Season two picks up exactly where and when season one left off (how could it not?), with the discovery of a body in the parking lot of Bon Temps, Louisiana's favored bar and grill Merlotte's. Though the mystery of who sliced up that body stretches across the season, plenty of other storylines effectively make it a memory until the murder mystery is wrapped up in the final episode. Bigger questions include: is there a minotaur in town? Can true love work out between vampire Bill Compton (Stephen Moyer) and mind-reading waitress Sookie Stackhouse (Oscar-winner Anna Paquin)? What will Sookie's unrequited lover Sam Merlotte (Sam Trammell) and Bill's vampire sheriff Eric Northman (Alexander Skarsgård) have to say about that? Where is short-order-cook Lafayette Reynolds (Nelsan Ellis) and is he ever coming back? And just what is the deal with hedonistic maven Maryann Forrester (Michelle Forbes), who plays Svengali to lost souls like Tara Thornton (Rutina Wesley) and her hunky new love interest, "Eggs" Benedict Talley (Mehcad Brooks)?
Season two deepens the series mythology about vampire assimilation and the social resistance to it, led by a so-called Christian militia known as The Fellowship of the Sun. Sookie's trouble-prone brother Jason (Ryan Kwanten) gets taken in by the church and its smiling leadership, Reverend Steve Newlin (Michael McMillian) and his wife Sarah (Anna Camp). It doesn't take long to see where this storyline is going, though it intersects surprisingly with another storyline when the vampires send characters in undercover to investigate the disappearance of a 2,000-year-old vampire with a special connection to Eric. The season's one-time plot thread busts out some Greek mythology in clever and highly entertaining ways: before you can say Dionysus, the town is put under a spell that leads to nightly bacchanals and, ultimately, total civic chaos as the season reaches its climax. It's a bold plotline for a show in its second season, as the culture of the town arguably will never be the same (though Ball makes a thematically wicked point about willful denial that may suggest otherwise). At any rate, at least one character's secret gets spilled, while another discovers a previously unknown power.
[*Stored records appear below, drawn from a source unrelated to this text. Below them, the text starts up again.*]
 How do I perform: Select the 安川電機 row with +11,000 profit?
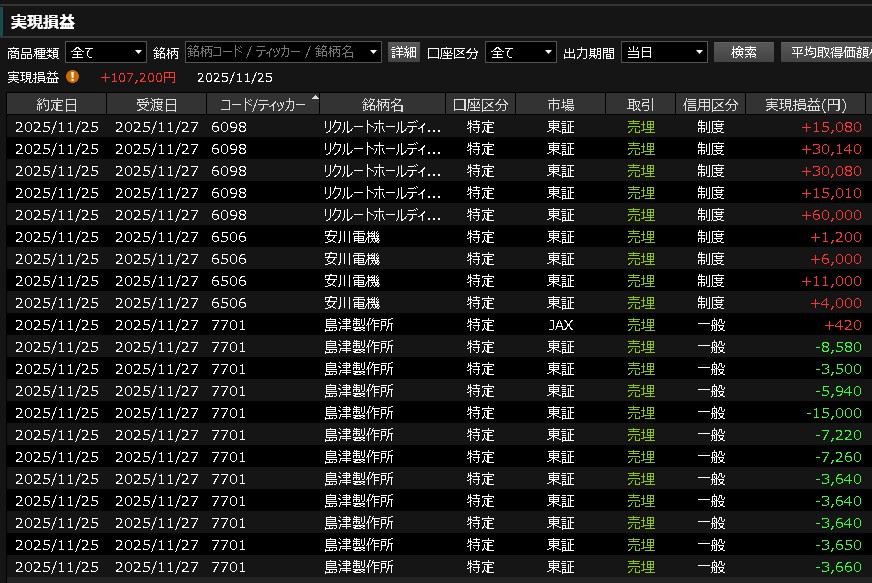[x=436, y=281]
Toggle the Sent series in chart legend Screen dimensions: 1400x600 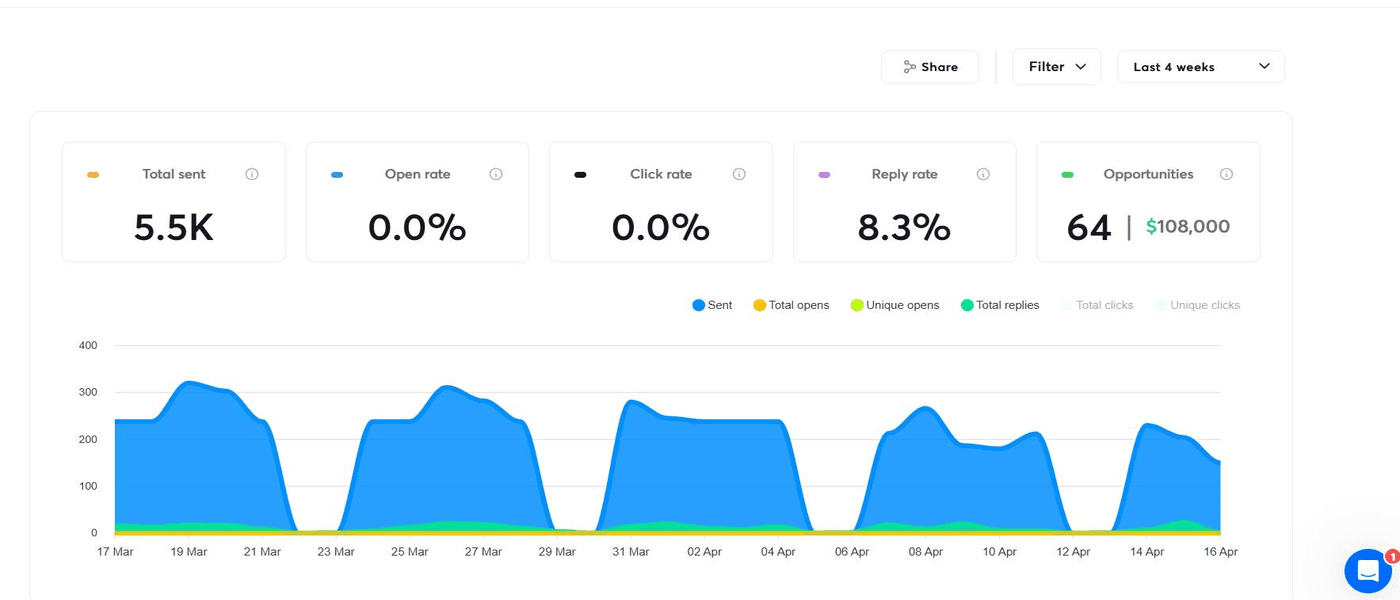coord(712,305)
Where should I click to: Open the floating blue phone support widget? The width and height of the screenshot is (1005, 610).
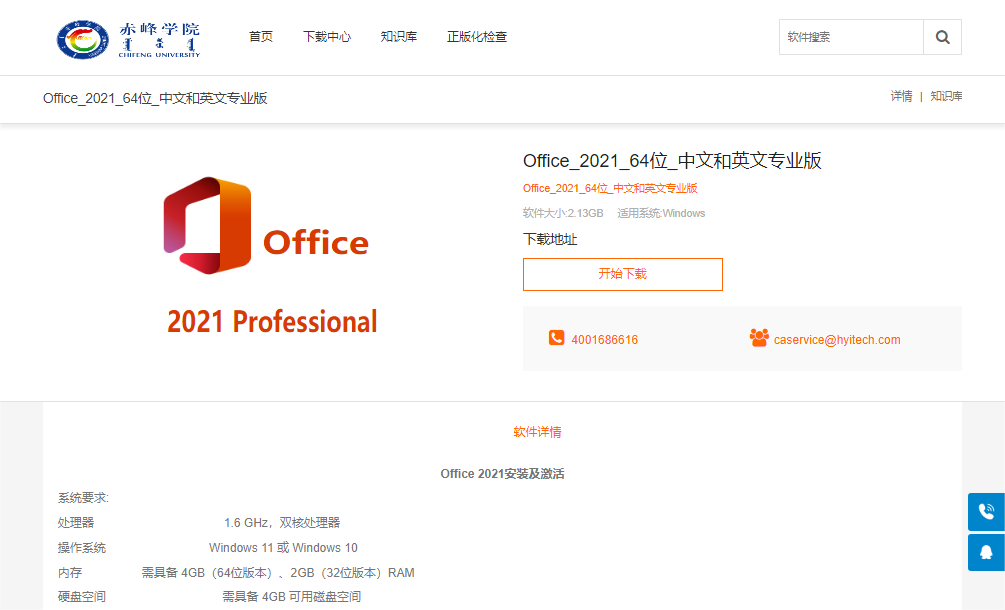[x=986, y=512]
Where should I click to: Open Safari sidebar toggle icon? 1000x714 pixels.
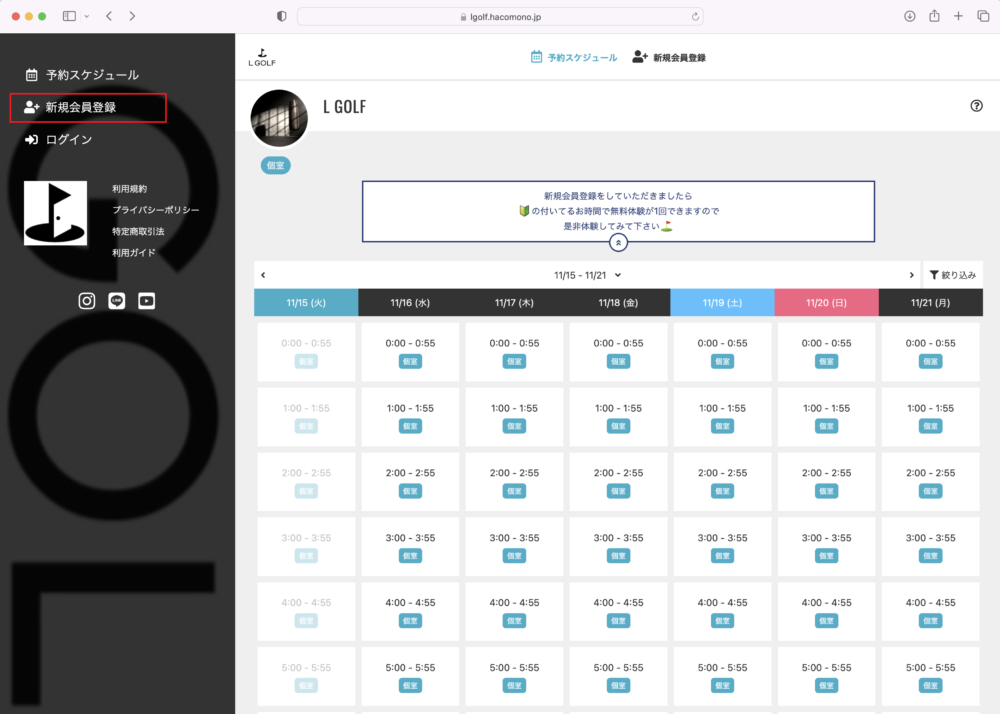coord(70,16)
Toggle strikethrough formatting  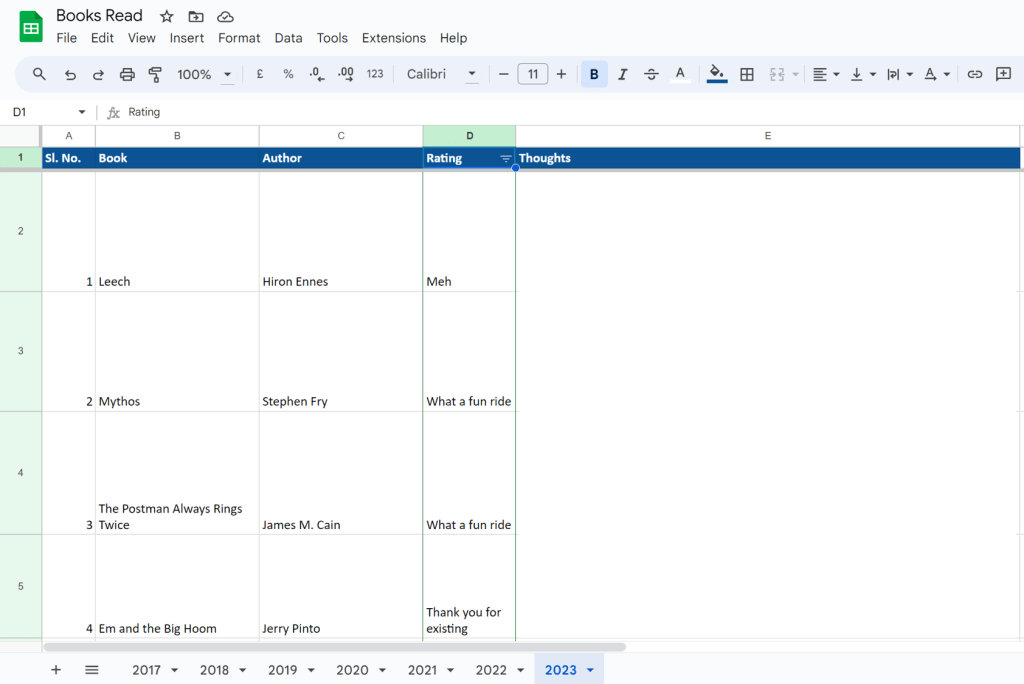[651, 74]
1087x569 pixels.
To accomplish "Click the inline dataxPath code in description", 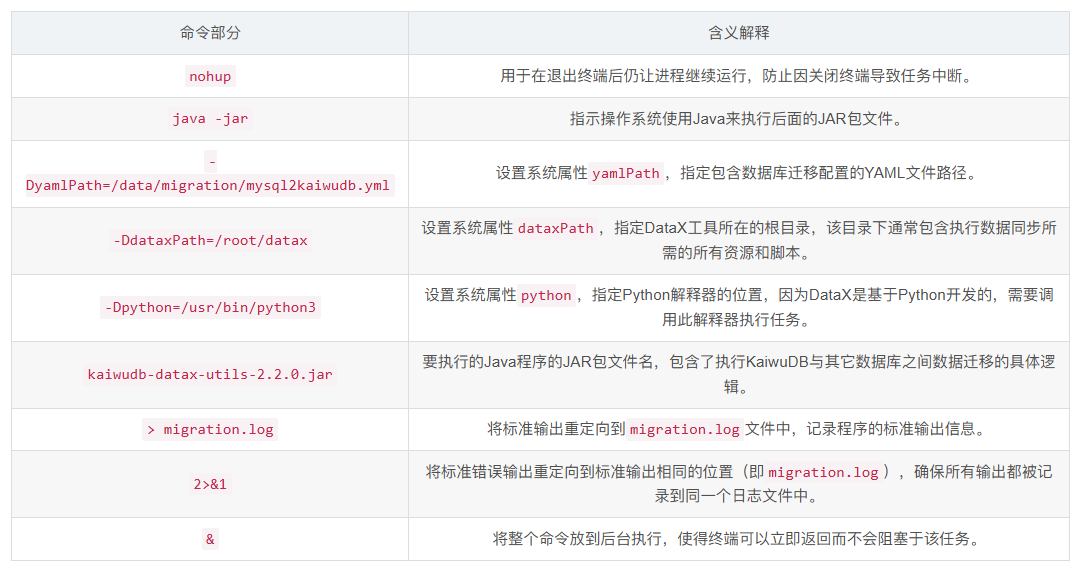I will [555, 228].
True Blood is a truly unique entity in the TV landscape (I know, it's not TV; it's HBO). It qualifies as fantasy, science fiction horror, Gothic romance, mystery, action, and soap opera. With plus-sized budgets, the series delivers feature-quality effects and a strong ensemble with no wink links in its chain. The second season gets an extra charge of energy from Forbes (Star Trek: The Next Generation, Homicide: Life on the Street), who makes a great femme fatale. And because this is HBO, sex and violence are welcome, often in tandem. The ongoing central draw is the unusual romance between Sookie and the courtly vampire Bill, now further complicated by a bold advance made by Eric. It's hard to imagine the series topping the outlandish confrontations of Season Two—all-out-war between vamps and fundamentalists, and an ancient creature versus Bon Temps—but I can't wait to see Ball try in the soon-to-land Season Three.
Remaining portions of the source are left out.